## What you are asked to do
Retype the listing in full. Change nothing.

## Entries supplied
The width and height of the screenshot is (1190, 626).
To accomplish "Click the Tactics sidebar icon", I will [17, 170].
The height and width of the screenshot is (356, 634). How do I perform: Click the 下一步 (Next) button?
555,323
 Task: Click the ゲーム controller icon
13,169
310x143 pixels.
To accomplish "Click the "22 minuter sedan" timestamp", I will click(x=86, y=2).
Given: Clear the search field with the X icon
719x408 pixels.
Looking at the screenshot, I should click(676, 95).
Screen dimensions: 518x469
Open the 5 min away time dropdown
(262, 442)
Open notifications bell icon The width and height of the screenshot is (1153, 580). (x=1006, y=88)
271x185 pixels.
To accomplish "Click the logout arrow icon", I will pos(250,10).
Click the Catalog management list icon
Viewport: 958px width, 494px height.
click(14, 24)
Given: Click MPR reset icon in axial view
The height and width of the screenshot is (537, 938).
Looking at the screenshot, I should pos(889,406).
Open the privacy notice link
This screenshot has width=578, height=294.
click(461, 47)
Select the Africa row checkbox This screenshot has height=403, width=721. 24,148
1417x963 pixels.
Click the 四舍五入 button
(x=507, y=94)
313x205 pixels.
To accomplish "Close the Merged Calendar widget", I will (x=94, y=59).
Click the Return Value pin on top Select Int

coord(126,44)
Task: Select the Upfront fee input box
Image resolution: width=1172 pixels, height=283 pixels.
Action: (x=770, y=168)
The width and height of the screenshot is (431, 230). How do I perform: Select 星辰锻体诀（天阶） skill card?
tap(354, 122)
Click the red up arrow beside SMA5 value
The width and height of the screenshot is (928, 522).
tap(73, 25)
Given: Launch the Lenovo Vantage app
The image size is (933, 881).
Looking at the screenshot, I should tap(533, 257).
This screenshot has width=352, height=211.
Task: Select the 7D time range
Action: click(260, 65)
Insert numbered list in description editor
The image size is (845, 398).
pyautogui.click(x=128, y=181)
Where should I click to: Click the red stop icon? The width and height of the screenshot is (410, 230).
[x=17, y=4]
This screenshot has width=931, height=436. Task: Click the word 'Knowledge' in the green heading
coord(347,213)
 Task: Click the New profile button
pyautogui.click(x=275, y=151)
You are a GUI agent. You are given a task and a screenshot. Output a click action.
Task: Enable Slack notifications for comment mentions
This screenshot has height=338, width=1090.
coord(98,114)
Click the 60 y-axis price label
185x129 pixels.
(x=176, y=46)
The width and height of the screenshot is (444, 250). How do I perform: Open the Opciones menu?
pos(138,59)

## Answer for the task
The width and height of the screenshot is (1190, 626).
To accomplish "Click the Tactics sidebar icon", I will [17, 170].
The height and width of the screenshot is (356, 634). How do I perform: Click the 下一步 (Next) button?
555,323
 Task: Click the ゲーム controller icon
13,169
310x143 pixels.
To accomplish "Click the "22 minuter sedan" timestamp", I will click(x=86, y=2).
Given: Clear the search field with the X icon
719x408 pixels.
Looking at the screenshot, I should click(676, 95).
Screen dimensions: 518x469
Open the 5 min away time dropdown
(262, 442)
Open notifications bell icon The width and height of the screenshot is (1153, 580). (x=1006, y=88)
271x185 pixels.
To accomplish "Click the logout arrow icon", I will pos(250,10).
Click the Catalog management list icon
Viewport: 958px width, 494px height.
click(14, 24)
Given: Click MPR reset icon in axial view
The height and width of the screenshot is (537, 938).
Looking at the screenshot, I should pos(889,406).
Open the privacy notice link
This screenshot has width=578, height=294.
click(461, 47)
Select the Africa row checkbox This screenshot has height=403, width=721. 24,148
1417x963 pixels.
Click the 四舍五入 button
(x=507, y=94)
313x205 pixels.
To accomplish "Close the Merged Calendar widget", I will (x=94, y=59).
Click the Return Value pin on top Select Int

coord(126,44)
Task: Select the Upfront fee input box
Image resolution: width=1172 pixels, height=283 pixels.
Action: (x=770, y=168)
The width and height of the screenshot is (431, 230). How do I perform: Select 星辰锻体诀（天阶） skill card?
tap(354, 122)
Click the red up arrow beside SMA5 value
The width and height of the screenshot is (928, 522).
tap(73, 25)
Given: Launch the Lenovo Vantage app
The image size is (933, 881).
Looking at the screenshot, I should tap(533, 257).
This screenshot has width=352, height=211.
Task: Select the 7D time range
Action: click(260, 65)
Insert numbered list in description editor
The image size is (845, 398).
pyautogui.click(x=128, y=181)
Where should I click to: Click the red stop icon? The width and height of the screenshot is (410, 230).
[x=17, y=4]
This screenshot has width=931, height=436. Task: Click the word 'Knowledge' in the green heading
coord(347,213)
 Task: Click the New profile button
pyautogui.click(x=275, y=151)
You are a GUI agent. You are given a task and a screenshot. Output a click action.
Task: Enable Slack notifications for comment mentions
This screenshot has height=338, width=1090.
coord(98,114)
Click the 60 y-axis price label
185x129 pixels.
(x=176, y=46)
The width and height of the screenshot is (444, 250). How do I perform: Open the Opciones menu?
pos(138,59)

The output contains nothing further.